6. The working class worldwide appears fragmented and the culture of individualism remains highly pervasive. Is there a future for the Left?
The period from the 1970s to the current crisis was a long, unprecedented boom for capitalists. Real wages stagnated while productivity rose resulting in huge profit rises for employers. They used those profits to massively reshape public opinion and buy political power for a thirty-year reign of neoliberal fundamentalism. Capitalism’s crisis is smashing that situation for them. Meanwhile, that period exhausted the working class (with more hours per person per year in labor, with the stresses of rising debt, etc.) and weakened its organizations (labor unions, left political parties, etc.). It strengthened the sense among many workers that the only viable solutions to their difficulties were individual.

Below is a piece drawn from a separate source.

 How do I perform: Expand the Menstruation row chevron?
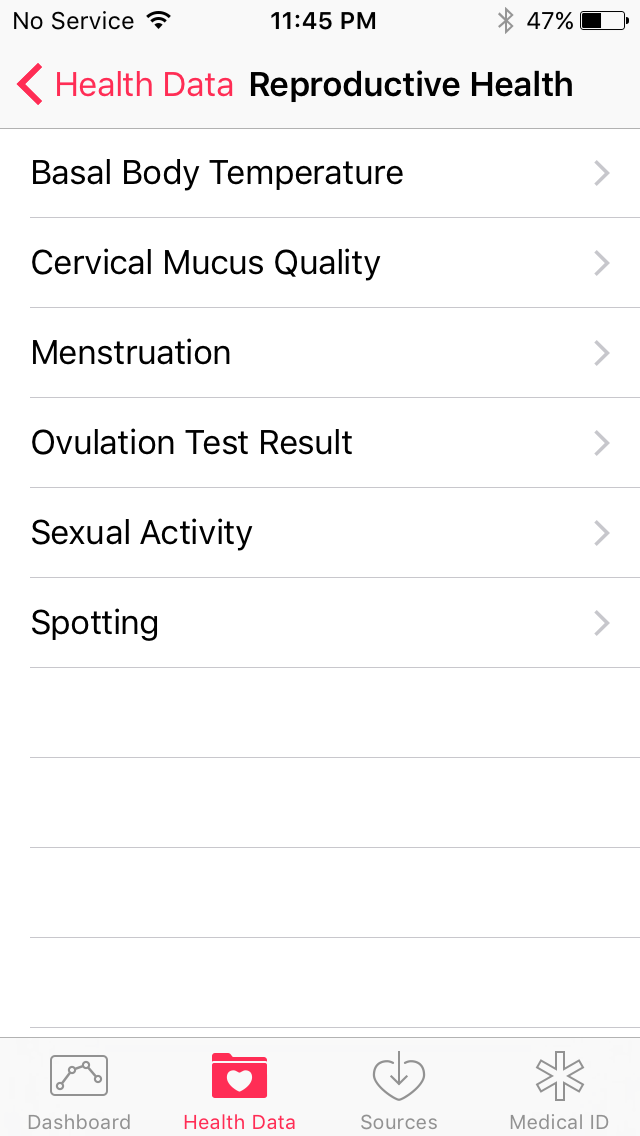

However, the current crisis is changing all that. The reputation and self-confidence of neo-liberalism is badly damaged. Workers, partly still in shock at capitalism’s failures and mounting costs in their lives, are beginning to appreciate the old lesson: we cannot solve social problems with individual solutions. Hence they are rediscovering the relevance of class structures and of social movements to solve the problems exposed and worsened by this crisis. The future for the Left in the US – and likely beyond as well – lies in speaking directly to and building upon both the deteriorating conditions and those growing recognitions of the working class.